#### [Requirement]
Gather every line from the entries below that includes "computer".

#### [Input]
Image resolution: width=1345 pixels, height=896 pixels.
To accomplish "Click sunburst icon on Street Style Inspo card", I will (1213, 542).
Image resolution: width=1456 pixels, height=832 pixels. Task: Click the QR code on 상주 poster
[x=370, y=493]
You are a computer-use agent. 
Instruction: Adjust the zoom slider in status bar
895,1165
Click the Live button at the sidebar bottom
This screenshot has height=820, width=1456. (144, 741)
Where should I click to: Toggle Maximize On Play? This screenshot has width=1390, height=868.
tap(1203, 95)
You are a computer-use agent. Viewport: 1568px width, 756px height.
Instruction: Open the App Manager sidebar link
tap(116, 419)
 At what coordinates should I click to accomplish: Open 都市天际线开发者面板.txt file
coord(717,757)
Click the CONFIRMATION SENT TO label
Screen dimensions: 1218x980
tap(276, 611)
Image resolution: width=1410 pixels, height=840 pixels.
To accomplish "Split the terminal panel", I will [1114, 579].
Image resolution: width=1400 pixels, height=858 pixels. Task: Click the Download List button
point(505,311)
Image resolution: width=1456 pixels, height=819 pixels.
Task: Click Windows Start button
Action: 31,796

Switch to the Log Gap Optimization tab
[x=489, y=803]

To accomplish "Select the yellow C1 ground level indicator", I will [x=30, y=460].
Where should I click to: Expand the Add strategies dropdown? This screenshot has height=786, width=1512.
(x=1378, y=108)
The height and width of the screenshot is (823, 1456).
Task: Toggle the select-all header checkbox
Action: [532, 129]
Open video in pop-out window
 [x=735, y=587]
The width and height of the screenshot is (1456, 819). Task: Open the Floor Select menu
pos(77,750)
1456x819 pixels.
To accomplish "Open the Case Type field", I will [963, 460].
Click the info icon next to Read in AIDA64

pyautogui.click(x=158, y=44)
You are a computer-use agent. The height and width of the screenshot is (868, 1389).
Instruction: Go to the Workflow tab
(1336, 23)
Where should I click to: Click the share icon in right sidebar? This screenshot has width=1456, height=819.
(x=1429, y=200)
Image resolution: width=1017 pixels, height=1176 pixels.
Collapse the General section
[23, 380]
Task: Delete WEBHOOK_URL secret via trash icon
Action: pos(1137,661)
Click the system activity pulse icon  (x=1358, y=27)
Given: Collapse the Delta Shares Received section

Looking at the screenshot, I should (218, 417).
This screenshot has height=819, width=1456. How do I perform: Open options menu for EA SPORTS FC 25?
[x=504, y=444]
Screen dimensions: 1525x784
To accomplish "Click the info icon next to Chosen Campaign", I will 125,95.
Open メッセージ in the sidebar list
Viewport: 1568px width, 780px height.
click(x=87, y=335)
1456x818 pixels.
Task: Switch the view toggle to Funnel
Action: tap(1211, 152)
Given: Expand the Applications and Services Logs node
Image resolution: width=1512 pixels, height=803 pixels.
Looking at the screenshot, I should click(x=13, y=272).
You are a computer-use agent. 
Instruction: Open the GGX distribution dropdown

#### [Solution to this problem]
You are a computer-use agent. 
You are a computer-use agent. Viewport: 1568px width, 756px height.
You are a computer-use agent. The height and width of the screenshot is (868, 1389).
You are a computer-use agent. 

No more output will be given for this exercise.